TheFord F-550, two-axle drive 4×4 with dual rear wheels, four-door chassis, heavy-duty off-road shocks, a 40-gallon fuel tank and a 400-gallon capacity water tank, is designed to significantly increase wheel travel and provide increased ground clearance in challenging terrain.
Now using an ATV with water buckets towed from its rear, the brush truck was built with the capability to navigate the area’s sandy and challenging terrain, allowing the Eshkol Region’s fire department to respond to fires more rapidly while conserving water, foam and human resources. Its efficiency in desert conditions and ease of access would greatly enhance the handling of simultaneous fires and ability to reach remote areas much faster.
“This area has, for years, been bombarded with mortar blasts, rockets and other attacks,” said Burla. “They needed it before and they need it now so desperately.”
Skeeter, which has many of its trucks already on order with new requests made regularly, said they can hold the truck available until January. While the Eshkol Regional Council appreciates their respect and the hold, they need the truck now.
“This area is called the ‘Gaza Envelope’ because of our borders, with so much loss and still a month later 16,000 of our 17,500 residents evacuated,” said Carey-Lee Tal, resources coordinator at the regional council, speaking from a hotel to which she and many area residents were evacuated. “And this is where 70% of all of Israel’s fresh produce and wheat fields are. Their aim is to burn the majority of the country’s food sources. Right now, there’s a shortage of equipment and we’re supplementing with ATVs pulling trailers to get the fires out.”

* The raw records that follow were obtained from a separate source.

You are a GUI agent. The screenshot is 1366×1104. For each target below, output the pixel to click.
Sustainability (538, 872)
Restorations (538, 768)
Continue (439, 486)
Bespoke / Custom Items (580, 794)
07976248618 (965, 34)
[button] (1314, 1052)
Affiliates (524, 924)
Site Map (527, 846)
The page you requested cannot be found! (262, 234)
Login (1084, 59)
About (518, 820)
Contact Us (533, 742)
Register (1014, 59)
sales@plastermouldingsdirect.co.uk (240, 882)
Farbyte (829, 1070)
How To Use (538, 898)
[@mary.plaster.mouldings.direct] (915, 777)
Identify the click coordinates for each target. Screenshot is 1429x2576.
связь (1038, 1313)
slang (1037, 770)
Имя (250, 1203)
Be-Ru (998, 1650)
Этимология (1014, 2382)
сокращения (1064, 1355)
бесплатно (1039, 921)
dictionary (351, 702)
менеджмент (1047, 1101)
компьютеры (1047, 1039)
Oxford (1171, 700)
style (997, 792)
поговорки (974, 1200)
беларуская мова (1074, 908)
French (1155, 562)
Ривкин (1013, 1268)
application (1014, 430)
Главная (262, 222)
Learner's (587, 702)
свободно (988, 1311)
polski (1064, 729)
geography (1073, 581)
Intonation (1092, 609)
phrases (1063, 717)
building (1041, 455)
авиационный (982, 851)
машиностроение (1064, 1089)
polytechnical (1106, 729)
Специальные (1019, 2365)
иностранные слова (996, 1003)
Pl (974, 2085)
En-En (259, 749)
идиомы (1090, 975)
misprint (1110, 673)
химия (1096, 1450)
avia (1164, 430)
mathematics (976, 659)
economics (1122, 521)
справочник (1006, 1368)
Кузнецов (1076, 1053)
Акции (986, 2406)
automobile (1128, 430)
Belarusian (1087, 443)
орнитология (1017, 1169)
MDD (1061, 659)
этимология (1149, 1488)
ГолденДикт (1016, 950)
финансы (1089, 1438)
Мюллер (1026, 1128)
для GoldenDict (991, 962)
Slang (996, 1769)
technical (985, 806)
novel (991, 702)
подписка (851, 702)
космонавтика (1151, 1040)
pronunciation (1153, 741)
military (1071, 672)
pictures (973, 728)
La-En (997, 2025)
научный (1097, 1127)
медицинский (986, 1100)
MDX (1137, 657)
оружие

Captain David W. is Jewish and a 17-year veteran of Dallas Fire Rescue. (His last name is withheld due to security concerns.) He says the value and need of the custom-fabricated severe-service rescue-squad-type vehicle cannot be overstated.
“I know this area well. Eshkol is a highly agricultural and predominantly rural area and access and proximity matter. Seconds matter because a fire doubles in size every 30 seconds,” said the Dallas native, who has lived in Israel. “The design of this rig is done in a way that not only focuses on fire suppression but has the capability to operate as a technical rescue vehicle. In rural areas, like Eshkol, farming or vehicle accidents are not uncommon and this rig is able to serve those emergencies as well. This is much faster and more efficient than anything they already have. The objective is important.”
Three years ago, a model similar to the prospective brush truck was sent to Israel to test. While it was impressive, ultimately the cost was prohibitive. The 2023 model is further enhanced, and cost is still an issue. However, Ravitsky believes North Texans will come through and time is of the essence.
“We want to do the right thing,” said Ravitsky, who has coordinated with Congregation Shaare Tefilla’s Rabbi Ariel Rackovsky to collect donations through the Rabbi’s Charitable Fund. “If a brush truck is what they need, let’s get them the brush truck.”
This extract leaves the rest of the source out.